でもさ、奏は何だかんだ僕のところに来てくれるし、なんなら僕よりも僕のことわかってくれてるっていうか……あのSNSのアカウントだってよくわかったよな、前に黒い翅の蝶をふたりで見つけた時のことがずっと記憶に残っててつい付けちゃった名前なんだけど、もしかしてそのときのこと覚えててくれてたのかな――とか、」
「そんなわけないじゃんっ、ていうか長いよ、まとめて」
「……だから、その……奏がこうやって来てくれるから、僕は救われてるんだ。大袈裟じゃなくて、本当に。だから、ありがとう」
奏の方は結婚の約束なんてとっくに忘れてるだろうし、たぶん持ち出したりしたらそこそこ気持ち悪がられてしまうだろう。
それでも、その約束をした理由――“離れずそばにいる”というあの日の願いは、予想とは少し違う形ではあるけど叶っている。奏に言うべきことかはわからないけれど、それが今の僕にはとてもありがたかったのだ。

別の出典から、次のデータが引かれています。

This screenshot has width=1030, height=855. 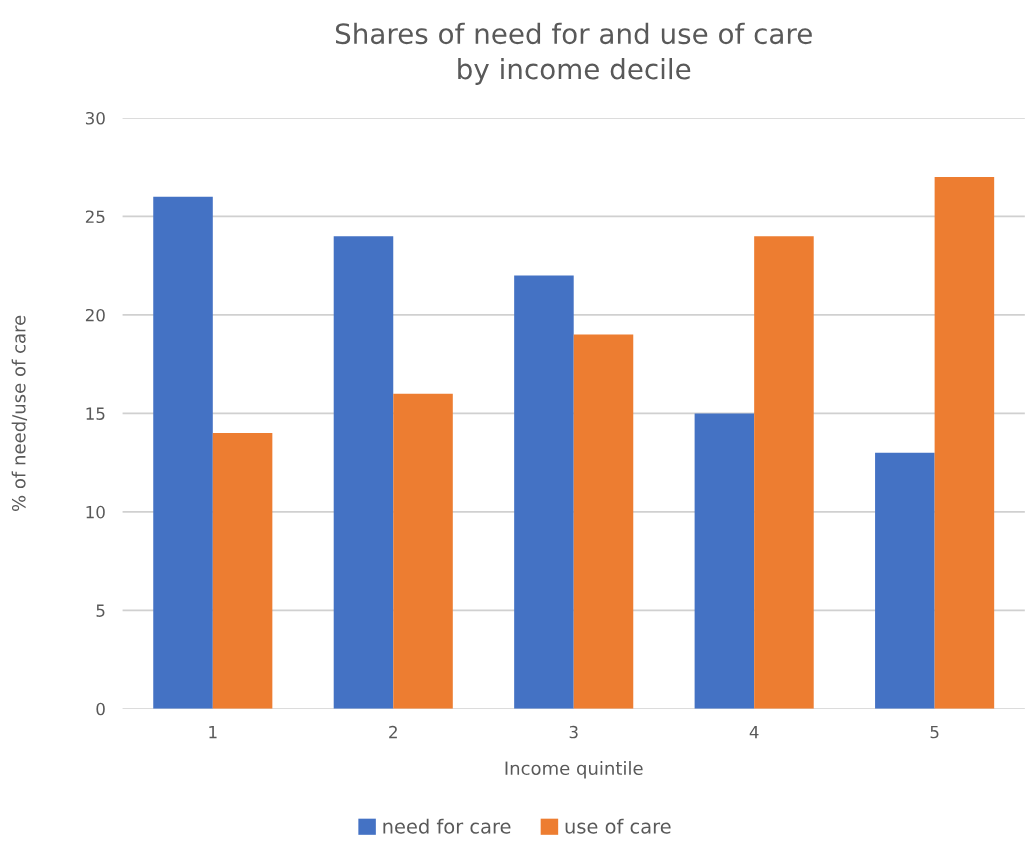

「そ、そんなのでお礼言うとかっ、……しゅーちゃん頭おかしくなったんじゃないの?」
「…………、そんなことはないと思うけどなぁ」
いつもよりもちょっと苦々しい声に、思わず返事に詰まってしまう。だけど、なんだかいつもより……。
「それに、約束したし」
「え?」
「なんでもないけど!?」
「いま約束って、」
「知らない! 幻聴じゃないの!?」
小さな声でぽそっと呟かれた言葉。もしかしたら、もしかすると……もしかするかも知れない。
じりじりと照りつける炎天下、歩く影は少しずつ近付いているような……少しだけそんな期待をした。